Question juridique clé

Whether the AI office violated the right to be heard by not granting the insured person an oral hearing after he requested one against the draft decision.

Solution extraite

Yes. The office had to allow the insured person to be heard orally under the AI hearing procedure, and its failure to do so was a serious procedural violation.

Motifs extraits

The insured requested an appointment within the deadline given in the draft decision. The office did not respond to that request and instead only sought a statement from the treating doctor, who was not the insured's representative.

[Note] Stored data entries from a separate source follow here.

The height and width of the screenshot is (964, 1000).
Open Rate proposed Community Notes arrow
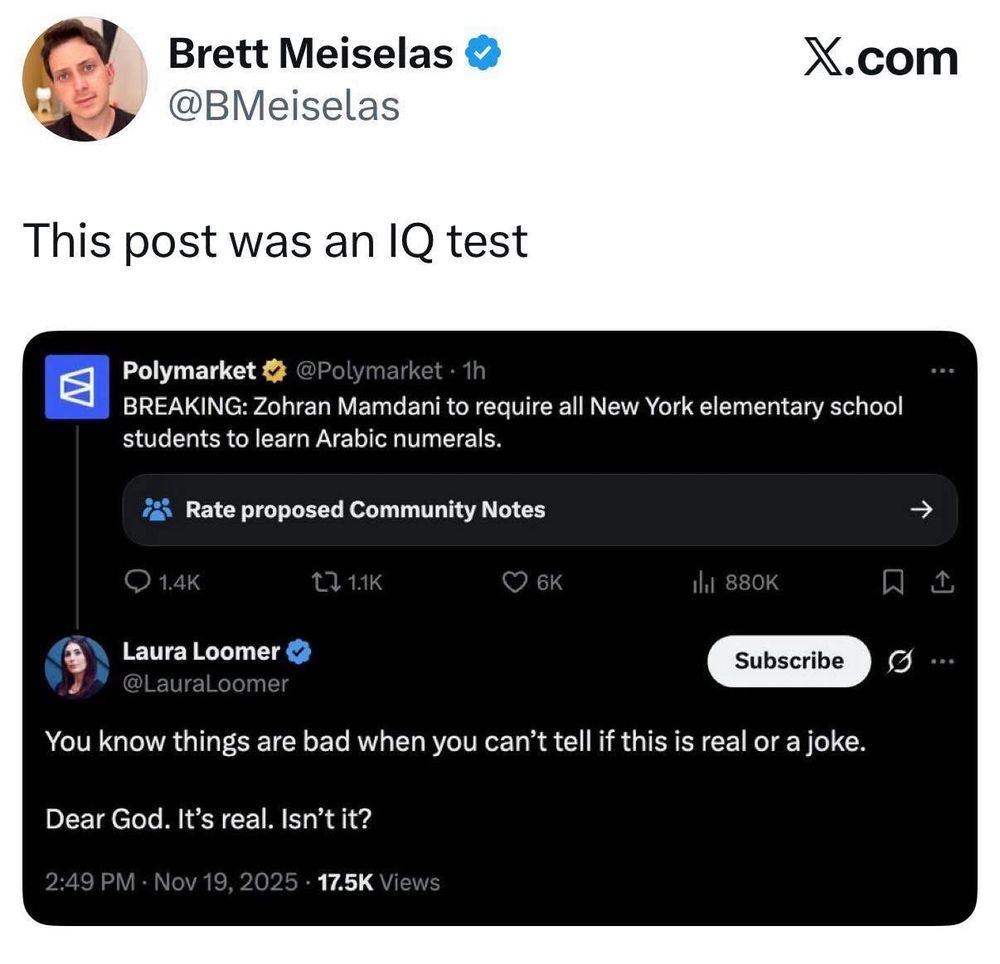pos(921,510)
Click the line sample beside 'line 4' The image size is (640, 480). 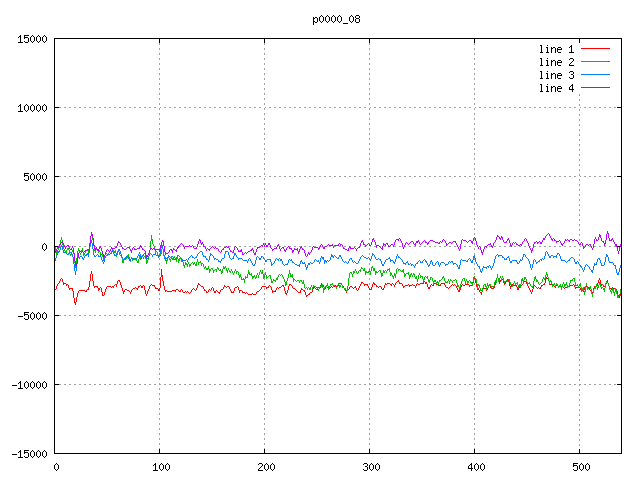pyautogui.click(x=595, y=88)
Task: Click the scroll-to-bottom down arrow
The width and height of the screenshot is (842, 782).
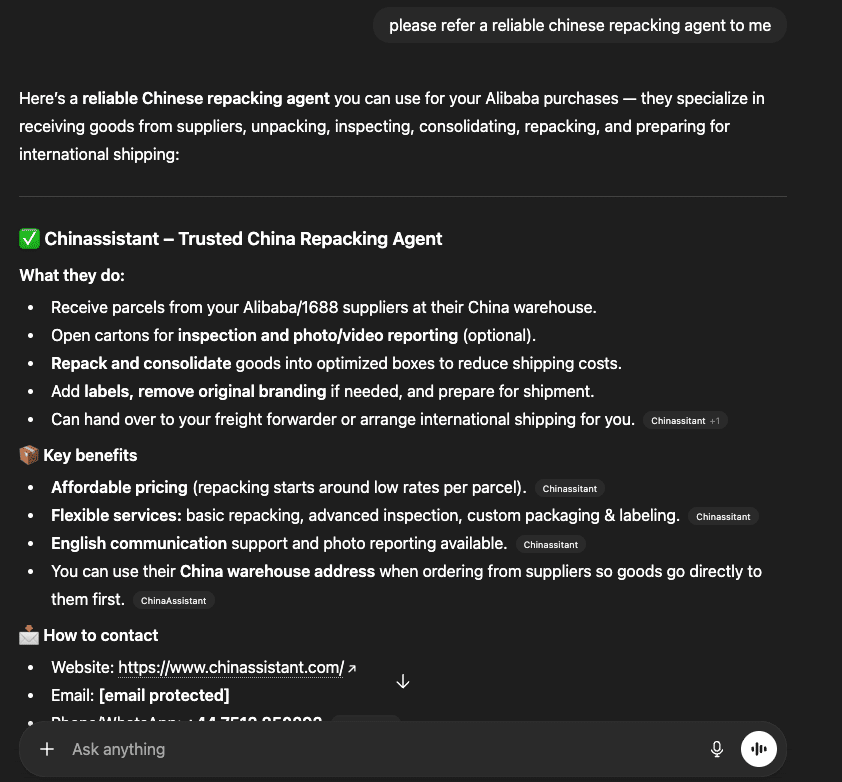Action: 403,681
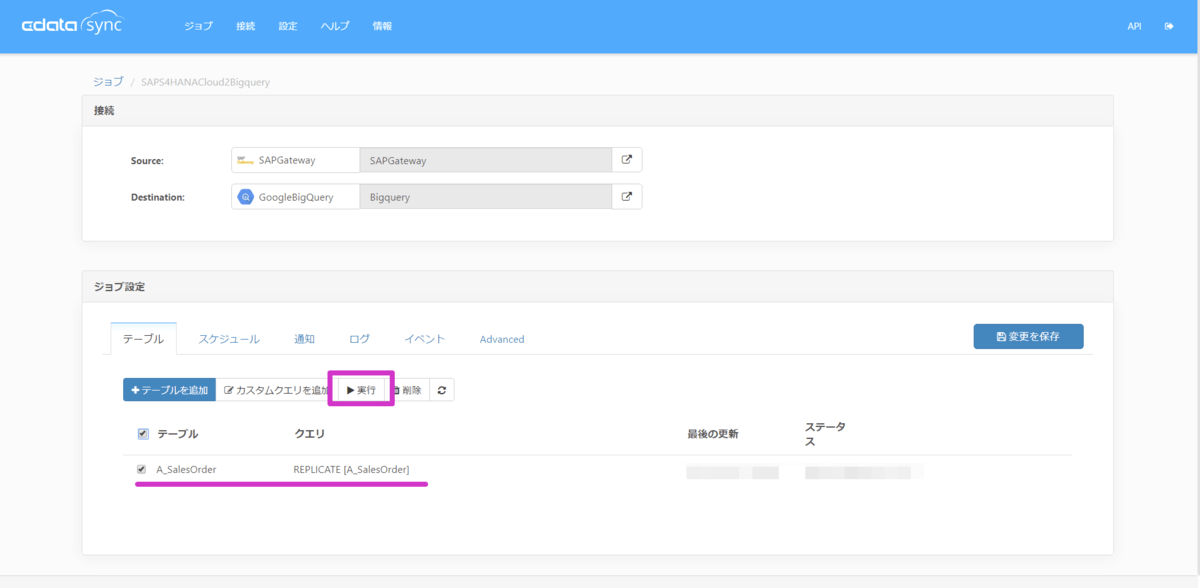The width and height of the screenshot is (1200, 588).
Task: Click the SAPGateway source logo
Action: tap(245, 160)
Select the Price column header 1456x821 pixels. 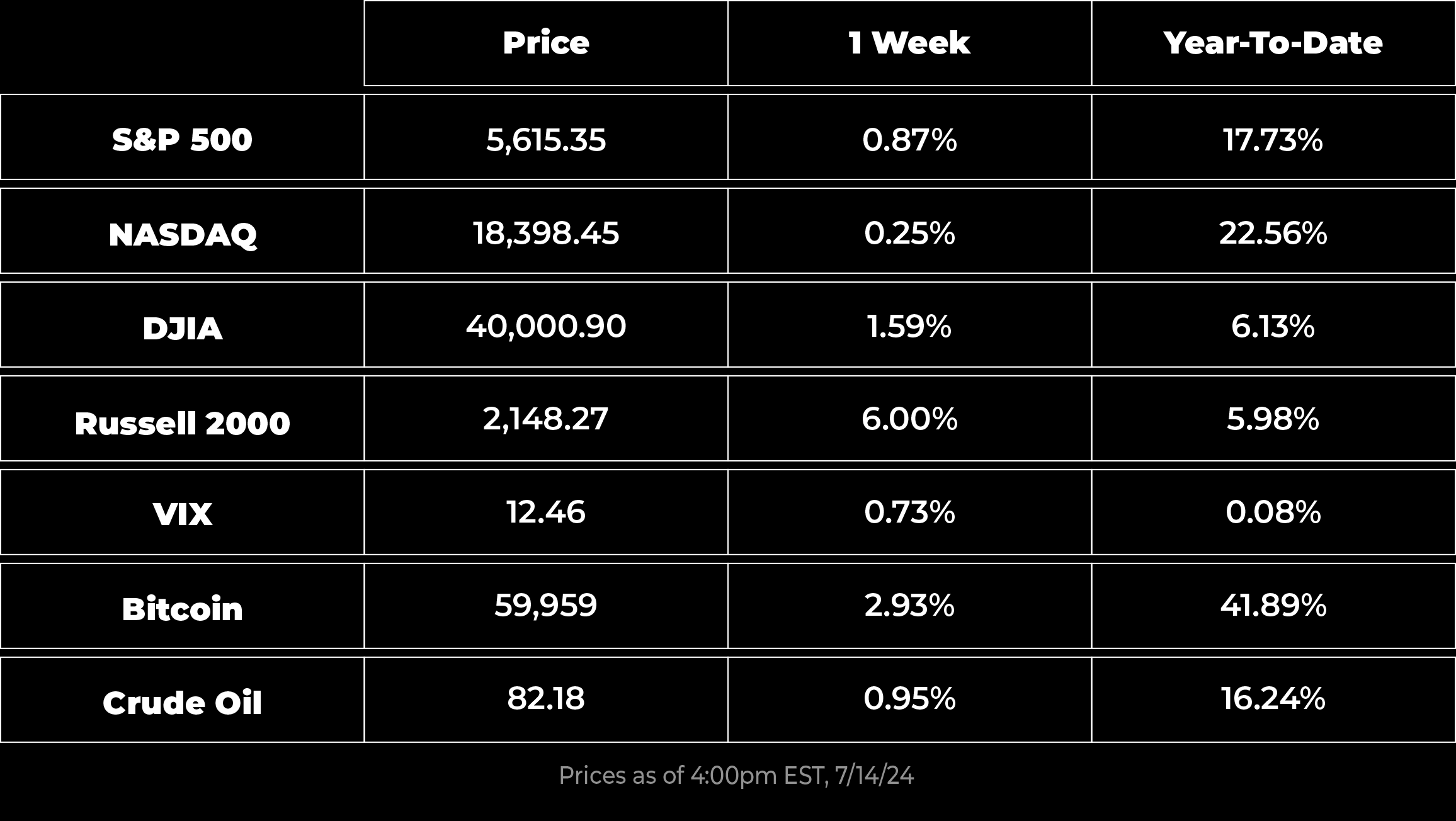(546, 43)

This did not cure the lack of prior hearing before the refusal decision.

Question juridique clé

Whether the procedural defect could be cured on appeal.

Solution extraite

No. The violation was serious and could not be remedied in the appeal proceedings.

Motifs extraits

In AI matters, failure to give the insured the opportunity to comment and consult the file before the formal decision is a grave breach of the right to be heard; the cantonal appeal instance did not treat it as curable here.

Question juridique clé

Whether the refusal decision should be annulled and the case remitted to the AI office.

Solution extraite

Yes. The refusal decision had to be annulled and the matter sent back for a new decision after a proper oral hearing.

Motifs extraits

Because the right to be heard was violated, the impugned decision could not stand and the office had to repeat the procedure in compliance with the hearing requirement.